One word that was added to the prayer asking for forgiveness at the beginning of Mass, known as the "Confiteor" is the word "greatly." So we say, "I confess to Almighty God...that I have GREATLY sinned." In today's culture, we have "greatly" downplayed the existence of sin, and so have need to stand honestly before God and one another & confess that we are in fact, sinners, even great sinners.
The story about King David in the first reading is very much abbreviated. The slightly longer version is this: David lusts after a married woman and commits adultery with her. In order to disguise his sin to her husband who is in the military, King David tells this woman's husband, Uriah, to take a few days off to be with his wife. David is hoping that Uriah would believe the child is his. But Uriah refuses due to his military allegiance. So David has Uriah killed. Now he has sinned greatly by committing adultery and murder. The prophet Nathan confronts him on this and David repents, so God forgives him.
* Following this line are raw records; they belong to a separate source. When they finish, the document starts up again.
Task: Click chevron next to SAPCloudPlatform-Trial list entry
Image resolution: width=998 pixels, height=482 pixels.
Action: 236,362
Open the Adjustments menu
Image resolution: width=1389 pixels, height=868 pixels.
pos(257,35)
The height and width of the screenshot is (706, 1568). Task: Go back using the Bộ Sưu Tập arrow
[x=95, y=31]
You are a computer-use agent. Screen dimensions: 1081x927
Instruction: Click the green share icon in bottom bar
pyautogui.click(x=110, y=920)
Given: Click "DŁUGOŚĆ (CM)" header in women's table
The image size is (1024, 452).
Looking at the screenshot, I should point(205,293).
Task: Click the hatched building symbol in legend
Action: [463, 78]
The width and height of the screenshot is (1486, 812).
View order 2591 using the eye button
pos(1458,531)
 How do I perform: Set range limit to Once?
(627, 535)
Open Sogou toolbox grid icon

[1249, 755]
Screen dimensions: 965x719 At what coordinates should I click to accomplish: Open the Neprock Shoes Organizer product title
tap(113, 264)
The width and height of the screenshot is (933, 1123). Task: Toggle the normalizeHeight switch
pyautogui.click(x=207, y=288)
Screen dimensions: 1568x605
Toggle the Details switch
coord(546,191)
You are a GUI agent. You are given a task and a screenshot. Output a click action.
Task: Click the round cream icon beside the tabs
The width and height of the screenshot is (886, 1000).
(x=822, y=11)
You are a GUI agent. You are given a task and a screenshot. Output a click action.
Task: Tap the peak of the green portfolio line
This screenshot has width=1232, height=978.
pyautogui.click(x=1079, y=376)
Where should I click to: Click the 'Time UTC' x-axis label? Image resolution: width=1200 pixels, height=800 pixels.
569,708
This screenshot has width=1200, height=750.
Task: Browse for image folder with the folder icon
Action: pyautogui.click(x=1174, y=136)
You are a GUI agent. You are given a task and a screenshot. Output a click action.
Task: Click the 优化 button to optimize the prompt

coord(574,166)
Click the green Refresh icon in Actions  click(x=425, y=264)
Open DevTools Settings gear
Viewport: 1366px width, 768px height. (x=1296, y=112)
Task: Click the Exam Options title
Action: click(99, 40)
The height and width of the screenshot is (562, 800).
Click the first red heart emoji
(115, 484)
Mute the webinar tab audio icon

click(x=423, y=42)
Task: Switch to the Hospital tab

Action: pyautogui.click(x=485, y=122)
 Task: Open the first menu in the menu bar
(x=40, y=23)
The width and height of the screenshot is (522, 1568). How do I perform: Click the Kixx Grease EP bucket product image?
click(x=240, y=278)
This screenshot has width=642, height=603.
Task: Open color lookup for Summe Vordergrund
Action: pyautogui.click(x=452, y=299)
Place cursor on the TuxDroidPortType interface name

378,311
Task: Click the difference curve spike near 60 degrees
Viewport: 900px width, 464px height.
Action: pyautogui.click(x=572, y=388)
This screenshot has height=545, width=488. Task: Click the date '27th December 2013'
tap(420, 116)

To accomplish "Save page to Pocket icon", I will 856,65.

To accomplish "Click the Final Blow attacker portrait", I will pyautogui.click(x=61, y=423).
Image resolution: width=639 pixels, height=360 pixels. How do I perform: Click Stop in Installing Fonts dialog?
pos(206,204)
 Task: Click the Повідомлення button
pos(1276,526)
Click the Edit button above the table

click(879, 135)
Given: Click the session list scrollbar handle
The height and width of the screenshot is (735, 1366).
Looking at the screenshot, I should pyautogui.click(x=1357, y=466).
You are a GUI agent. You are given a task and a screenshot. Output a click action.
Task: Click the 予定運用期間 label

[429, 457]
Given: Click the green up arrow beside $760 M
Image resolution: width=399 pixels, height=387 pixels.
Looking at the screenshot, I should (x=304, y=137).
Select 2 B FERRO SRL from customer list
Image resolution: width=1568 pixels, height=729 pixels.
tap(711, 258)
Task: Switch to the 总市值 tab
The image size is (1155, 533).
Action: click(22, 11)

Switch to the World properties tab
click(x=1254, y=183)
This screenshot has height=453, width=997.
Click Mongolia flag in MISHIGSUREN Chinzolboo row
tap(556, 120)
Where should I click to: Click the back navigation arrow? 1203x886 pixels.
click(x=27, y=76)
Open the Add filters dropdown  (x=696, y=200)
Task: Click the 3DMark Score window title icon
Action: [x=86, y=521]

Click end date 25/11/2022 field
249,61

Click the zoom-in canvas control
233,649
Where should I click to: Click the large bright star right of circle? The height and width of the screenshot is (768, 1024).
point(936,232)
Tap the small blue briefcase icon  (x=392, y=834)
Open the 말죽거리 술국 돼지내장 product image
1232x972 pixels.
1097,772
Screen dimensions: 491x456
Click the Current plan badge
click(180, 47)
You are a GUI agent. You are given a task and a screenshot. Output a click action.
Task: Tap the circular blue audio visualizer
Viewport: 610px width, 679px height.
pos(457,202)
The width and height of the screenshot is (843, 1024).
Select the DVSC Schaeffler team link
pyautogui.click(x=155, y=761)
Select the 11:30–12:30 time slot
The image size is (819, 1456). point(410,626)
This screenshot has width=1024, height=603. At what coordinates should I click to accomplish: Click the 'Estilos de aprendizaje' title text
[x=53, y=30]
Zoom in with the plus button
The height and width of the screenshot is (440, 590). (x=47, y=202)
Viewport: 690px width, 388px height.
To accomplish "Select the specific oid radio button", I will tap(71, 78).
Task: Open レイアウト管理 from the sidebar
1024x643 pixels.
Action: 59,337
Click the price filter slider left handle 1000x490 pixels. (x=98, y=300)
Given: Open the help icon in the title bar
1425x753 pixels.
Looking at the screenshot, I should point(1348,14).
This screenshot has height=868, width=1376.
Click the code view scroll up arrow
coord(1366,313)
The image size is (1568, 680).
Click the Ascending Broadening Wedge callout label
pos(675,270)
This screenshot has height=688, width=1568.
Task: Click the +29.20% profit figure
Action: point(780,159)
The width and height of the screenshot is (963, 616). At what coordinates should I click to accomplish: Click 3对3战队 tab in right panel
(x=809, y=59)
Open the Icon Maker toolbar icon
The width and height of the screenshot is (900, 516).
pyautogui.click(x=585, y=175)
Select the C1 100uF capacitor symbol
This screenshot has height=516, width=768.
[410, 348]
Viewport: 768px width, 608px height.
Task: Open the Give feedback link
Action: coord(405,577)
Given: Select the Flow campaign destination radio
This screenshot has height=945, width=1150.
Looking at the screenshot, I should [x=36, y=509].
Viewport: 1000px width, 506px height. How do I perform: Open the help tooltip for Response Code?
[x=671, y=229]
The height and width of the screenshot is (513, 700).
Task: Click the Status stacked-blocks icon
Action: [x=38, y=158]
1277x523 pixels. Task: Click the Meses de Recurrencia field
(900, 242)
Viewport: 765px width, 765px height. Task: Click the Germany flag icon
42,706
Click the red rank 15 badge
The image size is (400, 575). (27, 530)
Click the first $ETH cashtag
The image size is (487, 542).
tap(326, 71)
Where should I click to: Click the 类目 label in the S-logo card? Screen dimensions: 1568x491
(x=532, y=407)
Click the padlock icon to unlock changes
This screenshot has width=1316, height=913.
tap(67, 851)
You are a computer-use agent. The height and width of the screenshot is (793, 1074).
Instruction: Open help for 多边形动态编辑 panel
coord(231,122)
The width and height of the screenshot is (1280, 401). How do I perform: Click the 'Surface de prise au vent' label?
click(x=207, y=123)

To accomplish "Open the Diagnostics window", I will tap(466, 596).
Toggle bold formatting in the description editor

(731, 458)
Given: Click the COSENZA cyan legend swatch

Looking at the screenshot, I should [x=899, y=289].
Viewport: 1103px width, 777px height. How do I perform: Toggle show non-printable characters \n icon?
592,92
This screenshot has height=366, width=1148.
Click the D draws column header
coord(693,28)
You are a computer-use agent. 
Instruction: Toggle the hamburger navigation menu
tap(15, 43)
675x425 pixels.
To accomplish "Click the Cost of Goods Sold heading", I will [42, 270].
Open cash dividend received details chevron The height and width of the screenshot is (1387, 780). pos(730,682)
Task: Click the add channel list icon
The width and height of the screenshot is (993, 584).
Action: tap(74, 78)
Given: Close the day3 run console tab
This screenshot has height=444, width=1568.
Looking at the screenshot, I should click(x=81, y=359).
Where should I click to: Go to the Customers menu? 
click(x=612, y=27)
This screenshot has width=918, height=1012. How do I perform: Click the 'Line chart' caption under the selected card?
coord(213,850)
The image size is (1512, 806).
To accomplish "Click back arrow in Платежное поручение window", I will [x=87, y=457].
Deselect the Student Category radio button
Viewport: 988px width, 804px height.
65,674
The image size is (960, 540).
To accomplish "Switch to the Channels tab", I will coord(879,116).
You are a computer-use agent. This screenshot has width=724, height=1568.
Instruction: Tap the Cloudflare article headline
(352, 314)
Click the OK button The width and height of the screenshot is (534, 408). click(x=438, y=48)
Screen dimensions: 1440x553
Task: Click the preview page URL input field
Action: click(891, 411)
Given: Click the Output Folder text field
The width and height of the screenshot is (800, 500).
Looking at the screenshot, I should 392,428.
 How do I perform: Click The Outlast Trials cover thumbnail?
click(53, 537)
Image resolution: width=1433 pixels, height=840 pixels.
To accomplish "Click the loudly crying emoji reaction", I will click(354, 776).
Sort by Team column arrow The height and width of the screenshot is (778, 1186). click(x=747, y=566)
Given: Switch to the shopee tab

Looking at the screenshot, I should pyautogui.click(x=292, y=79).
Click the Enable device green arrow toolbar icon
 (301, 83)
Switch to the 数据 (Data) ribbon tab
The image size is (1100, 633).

Jesus also forgives a woman known publicly as a sinner. When a Pharisee objects to this (at least in his own thoughts), Jesus tells him a parable about two people who were forgiven debts. One was forgiven a debt much larger than the other one. Which one is more grateful? The one who had the larger debt. So those who sin greatly are more grateful for God's mercy. Can we say with St. Paul, "I live my life with faith in the Son of God who loved me and gave himself up for me"? Do we, who sin greatly, have great gratitude and love for the God who forgives so generously?